If a patient is infected with pathogenic microorganisms, these may be present in the aerosols generated during dental treatment. This means that team members and patients may have potential exposure to infection as a result of aerosol-generating procedures. Aerosols can remain in the air for up to several hours after generation.
How can pre-procedural mouthrinses help?
Pre-procedural rinsing is an off-label use for mouthrinses. The CDC guidance for dental settings states that pre-procedural rinsing may reduce microbial loads in dental aerosols.
The rinse used typically features one of the following ingredients:
- Chlorhexidine gluconate
- Cetylpyridinium chloride
- Hydrogen peroxide
- Povidone-iodine
- Essential oils.
A 2019 systematic review published in the Journal of the American Dental Association examined the use of pre-procedural mouth rinses containing chlorhexidine gluconate, cetylpyridinium chloride and essential oils. It was concluded that these pre-procedural rinses significantly reduced the amount of bacteria found in dental aerosols.
The CDC does point out that there is currently no published evidence to show that pre-rinsing reduces the oral viral load for SARS-CoV-2, or that pre-rinsing reduces transmission risk. However, we do know that the virus is vulnerable to oxidation.
Based on this fact, an International Journal of Oral Science article recommended using a pre-procedural mouth rinse such as 1% hydrogen peroxide or 0.2% povidone-iodine. This is echoed by the World Health Organization (WHO), whose interim guidance recommends a 20-second rinse with either 1% hydrogen peroxide or 0.2% povidone-iodine prior to beginning any examination or procedure.
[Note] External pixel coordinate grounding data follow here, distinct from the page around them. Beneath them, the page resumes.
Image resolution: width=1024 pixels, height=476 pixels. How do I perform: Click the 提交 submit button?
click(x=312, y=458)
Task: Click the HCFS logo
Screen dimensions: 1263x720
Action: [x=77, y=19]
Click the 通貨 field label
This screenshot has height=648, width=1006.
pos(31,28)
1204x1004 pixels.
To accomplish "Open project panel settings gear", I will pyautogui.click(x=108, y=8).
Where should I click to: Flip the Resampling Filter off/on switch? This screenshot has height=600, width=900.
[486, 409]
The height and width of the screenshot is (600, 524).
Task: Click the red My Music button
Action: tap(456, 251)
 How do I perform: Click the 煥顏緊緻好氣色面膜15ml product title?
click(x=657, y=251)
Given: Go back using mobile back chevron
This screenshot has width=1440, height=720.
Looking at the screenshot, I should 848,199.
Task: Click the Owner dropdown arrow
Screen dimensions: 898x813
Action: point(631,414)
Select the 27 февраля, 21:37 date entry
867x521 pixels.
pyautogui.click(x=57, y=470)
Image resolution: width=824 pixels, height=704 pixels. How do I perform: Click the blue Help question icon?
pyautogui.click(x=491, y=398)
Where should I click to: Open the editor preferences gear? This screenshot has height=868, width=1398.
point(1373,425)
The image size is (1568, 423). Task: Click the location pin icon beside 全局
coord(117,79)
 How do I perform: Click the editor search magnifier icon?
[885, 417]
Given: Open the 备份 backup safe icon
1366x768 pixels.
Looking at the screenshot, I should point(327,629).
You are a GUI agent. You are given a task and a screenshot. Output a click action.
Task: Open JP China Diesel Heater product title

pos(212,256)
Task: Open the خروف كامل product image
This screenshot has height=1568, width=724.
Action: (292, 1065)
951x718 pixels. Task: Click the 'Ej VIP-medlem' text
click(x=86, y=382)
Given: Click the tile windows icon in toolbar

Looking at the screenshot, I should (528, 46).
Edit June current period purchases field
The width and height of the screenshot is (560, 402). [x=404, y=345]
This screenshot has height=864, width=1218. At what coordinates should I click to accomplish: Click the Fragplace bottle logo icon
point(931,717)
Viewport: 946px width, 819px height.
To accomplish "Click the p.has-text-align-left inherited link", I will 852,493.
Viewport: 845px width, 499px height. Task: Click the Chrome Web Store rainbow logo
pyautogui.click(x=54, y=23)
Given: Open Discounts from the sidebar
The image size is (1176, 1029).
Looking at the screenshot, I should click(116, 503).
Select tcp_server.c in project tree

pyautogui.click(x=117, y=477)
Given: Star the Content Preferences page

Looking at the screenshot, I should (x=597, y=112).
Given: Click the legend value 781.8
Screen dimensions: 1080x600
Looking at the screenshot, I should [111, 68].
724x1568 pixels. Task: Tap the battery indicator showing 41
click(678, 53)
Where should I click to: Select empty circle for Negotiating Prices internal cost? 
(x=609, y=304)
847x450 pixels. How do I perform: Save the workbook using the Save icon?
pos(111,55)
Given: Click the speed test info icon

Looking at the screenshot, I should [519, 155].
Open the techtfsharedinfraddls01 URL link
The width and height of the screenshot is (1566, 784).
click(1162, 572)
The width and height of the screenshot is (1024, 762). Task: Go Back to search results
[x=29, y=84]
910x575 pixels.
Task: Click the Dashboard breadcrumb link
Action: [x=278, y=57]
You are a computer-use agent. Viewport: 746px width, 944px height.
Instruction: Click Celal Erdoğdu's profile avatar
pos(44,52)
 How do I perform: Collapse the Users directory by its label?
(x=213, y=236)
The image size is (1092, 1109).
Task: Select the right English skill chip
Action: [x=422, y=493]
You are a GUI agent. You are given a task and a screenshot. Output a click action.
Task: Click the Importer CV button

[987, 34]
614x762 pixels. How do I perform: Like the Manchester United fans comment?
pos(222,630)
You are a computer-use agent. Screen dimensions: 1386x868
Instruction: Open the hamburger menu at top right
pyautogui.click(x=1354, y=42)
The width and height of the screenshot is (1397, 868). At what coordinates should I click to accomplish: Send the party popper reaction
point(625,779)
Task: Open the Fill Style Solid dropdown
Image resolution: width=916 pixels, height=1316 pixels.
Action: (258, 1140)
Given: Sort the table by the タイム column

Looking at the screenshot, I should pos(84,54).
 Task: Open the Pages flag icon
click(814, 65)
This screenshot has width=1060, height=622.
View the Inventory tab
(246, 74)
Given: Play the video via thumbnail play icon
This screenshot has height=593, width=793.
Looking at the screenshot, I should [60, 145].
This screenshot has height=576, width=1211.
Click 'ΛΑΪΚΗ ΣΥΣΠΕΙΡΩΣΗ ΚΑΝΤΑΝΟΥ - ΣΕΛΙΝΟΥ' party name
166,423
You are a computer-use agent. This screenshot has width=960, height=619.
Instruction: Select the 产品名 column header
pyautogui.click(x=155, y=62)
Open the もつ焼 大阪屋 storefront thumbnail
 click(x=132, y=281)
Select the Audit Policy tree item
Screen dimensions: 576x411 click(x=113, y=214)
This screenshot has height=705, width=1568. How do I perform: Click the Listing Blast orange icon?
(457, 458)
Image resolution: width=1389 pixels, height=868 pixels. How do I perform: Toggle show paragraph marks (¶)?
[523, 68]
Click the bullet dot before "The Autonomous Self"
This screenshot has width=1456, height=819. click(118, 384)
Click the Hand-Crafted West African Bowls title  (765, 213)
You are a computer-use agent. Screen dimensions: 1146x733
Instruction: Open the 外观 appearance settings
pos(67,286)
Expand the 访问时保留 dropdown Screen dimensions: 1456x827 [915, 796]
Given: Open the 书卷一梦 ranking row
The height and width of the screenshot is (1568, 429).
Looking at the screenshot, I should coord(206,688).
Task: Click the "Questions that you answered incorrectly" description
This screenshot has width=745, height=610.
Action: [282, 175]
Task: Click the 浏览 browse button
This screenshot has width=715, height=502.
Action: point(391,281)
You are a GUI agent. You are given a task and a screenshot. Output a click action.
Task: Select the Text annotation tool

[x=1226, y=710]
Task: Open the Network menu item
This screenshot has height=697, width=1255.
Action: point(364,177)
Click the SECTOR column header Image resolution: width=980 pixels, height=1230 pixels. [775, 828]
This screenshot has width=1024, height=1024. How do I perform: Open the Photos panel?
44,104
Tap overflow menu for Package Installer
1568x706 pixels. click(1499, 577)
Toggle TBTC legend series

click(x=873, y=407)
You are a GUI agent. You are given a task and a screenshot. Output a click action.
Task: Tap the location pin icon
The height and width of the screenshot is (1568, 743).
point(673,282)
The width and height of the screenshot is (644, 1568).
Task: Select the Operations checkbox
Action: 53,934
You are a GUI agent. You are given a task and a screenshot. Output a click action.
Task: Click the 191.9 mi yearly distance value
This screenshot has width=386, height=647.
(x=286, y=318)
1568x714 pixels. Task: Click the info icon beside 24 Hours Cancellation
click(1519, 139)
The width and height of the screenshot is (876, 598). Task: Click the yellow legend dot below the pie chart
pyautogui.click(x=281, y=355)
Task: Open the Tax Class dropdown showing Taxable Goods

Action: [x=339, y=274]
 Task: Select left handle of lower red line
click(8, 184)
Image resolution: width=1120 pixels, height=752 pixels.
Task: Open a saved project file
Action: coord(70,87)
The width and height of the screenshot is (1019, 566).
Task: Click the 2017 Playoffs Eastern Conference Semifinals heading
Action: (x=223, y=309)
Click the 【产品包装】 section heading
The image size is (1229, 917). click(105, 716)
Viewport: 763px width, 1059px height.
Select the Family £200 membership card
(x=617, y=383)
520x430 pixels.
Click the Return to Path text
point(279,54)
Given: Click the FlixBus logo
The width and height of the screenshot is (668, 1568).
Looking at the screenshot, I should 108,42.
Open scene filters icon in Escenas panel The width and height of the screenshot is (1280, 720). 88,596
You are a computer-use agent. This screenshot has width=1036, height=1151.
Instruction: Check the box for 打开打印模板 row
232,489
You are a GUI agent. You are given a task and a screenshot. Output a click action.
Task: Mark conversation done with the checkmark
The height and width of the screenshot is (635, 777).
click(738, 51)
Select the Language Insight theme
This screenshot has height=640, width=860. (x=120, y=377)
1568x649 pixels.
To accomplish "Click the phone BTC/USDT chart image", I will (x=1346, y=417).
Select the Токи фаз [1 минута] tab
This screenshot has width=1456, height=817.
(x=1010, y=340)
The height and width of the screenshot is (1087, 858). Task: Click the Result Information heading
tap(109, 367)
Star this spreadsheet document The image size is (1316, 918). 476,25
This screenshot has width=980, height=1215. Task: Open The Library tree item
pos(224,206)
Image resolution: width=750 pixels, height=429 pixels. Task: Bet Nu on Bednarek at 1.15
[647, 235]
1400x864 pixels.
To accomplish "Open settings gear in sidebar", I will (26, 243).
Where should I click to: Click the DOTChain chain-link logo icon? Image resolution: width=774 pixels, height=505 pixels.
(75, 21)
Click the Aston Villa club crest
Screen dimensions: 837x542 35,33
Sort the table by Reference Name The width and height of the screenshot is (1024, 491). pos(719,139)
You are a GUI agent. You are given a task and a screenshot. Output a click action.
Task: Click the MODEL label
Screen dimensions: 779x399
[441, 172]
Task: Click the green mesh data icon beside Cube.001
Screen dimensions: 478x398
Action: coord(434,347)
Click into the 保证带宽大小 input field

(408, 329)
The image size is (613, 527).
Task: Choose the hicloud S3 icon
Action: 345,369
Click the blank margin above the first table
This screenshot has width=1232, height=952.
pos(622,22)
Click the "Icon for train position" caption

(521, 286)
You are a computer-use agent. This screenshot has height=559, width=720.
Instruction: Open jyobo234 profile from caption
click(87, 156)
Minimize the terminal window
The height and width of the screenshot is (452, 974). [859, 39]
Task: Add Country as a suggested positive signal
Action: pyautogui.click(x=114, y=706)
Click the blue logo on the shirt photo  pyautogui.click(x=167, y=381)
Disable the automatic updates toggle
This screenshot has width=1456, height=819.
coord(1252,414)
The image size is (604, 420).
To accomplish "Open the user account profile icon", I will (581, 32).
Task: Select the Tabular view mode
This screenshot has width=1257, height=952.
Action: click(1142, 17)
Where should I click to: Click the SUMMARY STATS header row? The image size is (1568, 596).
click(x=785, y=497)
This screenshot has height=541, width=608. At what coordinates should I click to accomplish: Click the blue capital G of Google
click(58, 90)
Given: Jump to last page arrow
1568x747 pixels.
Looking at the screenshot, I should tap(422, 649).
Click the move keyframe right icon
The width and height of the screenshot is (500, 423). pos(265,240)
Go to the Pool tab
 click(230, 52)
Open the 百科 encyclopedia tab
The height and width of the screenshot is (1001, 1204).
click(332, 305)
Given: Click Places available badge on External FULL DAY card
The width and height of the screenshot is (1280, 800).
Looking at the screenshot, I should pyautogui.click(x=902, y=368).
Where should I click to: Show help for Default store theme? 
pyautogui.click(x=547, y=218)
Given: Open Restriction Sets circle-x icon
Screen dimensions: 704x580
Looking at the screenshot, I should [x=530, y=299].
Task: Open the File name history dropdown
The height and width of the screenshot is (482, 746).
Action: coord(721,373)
Both hydrogen peroxide and povidone-iodine are oxidative agents, and while their efficacy against SARS-CoV-2 remains to be proven, it is indeed plausible.
As we continue to learn more about SARS-CoV-2, we will no doubt benefit from more conclusive evidence to support our infection control efforts. In the meantime, such pre-procedural mouthrinses offer us a simple, safe and affordable measure that is potentially beneficial.